Diffuse large B cell lymphoma (DLBCL) is the most common form of blood cancer with over 18,000 new cases diagnosed every year in the United States. The treatment for DLBCL has remained unchanged for over two decades, and a large subset of patients are refractory to treatment or relapse after initial response. Patients with relapsed/refractory disease (rrDLBCL) have a dismal prognosis. The approval of chimeric antigen receptor T-cell (CAR-T) therapy has greatly improved the odds of survival for these patients. However, not all patients treated with CAR-T therapy experience prolonged remission. In Chapter 2, I describe my work towards understanding the genetic determinants of response in a real-world dataset of patients treated with CAR-T therapy, identifying clinical factors and gene expression signatures relevant to prognosis after treatment.
Genomic profiling efforts for blood cancers have thus far been limited to the most common entities, and the heterogeneity in processing and methods between these studies hinders comparison between different malignancies. In Chapter 3, I describe my work on the Atlas of Blood Cancer Genomes (ABCG) project, a comprehensive profiling study of all blood cancers described in the World Health Organization classification. In the first half of this chapter, I describe the design and development of tools and methods to explore the genomic landscape of blood cancers. In the second half of this chapter, I highlight the application of these methods to three distinct blood cancers – primary mediastinal B cell lymphoma, extranodal marginal zone lymphoma, and blastic plasmacytoid dendritic cell neoplasm – with very different molecular and clinical features that highlight the diversity of blood cancers.

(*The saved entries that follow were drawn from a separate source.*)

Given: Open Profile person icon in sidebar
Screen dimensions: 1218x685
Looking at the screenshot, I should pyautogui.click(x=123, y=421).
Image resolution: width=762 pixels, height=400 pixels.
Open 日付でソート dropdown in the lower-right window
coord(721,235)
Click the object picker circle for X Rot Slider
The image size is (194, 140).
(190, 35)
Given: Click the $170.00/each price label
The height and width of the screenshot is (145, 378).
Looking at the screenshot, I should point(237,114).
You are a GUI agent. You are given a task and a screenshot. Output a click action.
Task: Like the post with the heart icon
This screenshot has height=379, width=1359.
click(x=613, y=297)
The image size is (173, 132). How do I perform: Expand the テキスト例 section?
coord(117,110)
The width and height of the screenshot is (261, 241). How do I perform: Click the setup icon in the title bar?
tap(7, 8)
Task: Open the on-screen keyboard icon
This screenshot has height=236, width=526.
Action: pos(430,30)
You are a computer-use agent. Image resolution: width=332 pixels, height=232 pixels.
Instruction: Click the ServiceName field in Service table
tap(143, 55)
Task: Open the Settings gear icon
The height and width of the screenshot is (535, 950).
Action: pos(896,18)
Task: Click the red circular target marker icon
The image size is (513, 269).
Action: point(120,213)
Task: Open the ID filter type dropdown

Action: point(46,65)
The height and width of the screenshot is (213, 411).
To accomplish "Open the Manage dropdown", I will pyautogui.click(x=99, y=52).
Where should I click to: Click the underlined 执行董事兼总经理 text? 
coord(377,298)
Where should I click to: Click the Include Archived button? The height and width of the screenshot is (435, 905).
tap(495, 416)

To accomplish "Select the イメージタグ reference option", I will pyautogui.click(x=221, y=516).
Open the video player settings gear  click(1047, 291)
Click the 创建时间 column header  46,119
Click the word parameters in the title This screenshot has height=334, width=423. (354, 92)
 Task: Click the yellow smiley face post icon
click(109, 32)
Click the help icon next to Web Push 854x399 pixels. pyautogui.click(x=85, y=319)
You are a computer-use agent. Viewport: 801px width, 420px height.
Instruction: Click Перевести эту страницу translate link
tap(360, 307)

A tumor cell often closely resembles the normal cell it originates from in terms of its gene expression profiles, surface marker expression and cellular behavior. As a result, surface markers from normal cells are commonly used to diagnose cancers using flow cytometry. However, the normal cell of origin for some blood cancers such as marginal zone lymphoma (MZL) has not been comprehensively characterized. In Chapter 4, I discuss the work I performed to determine the cell of origin of MZL, highlighting two potential subsets of MZL and their putative cells of origin.
Overall, this dissertation explores how an understanding of the genetics of blood cancers can address fundamental questions related to their origin, characterization, and response to treatment.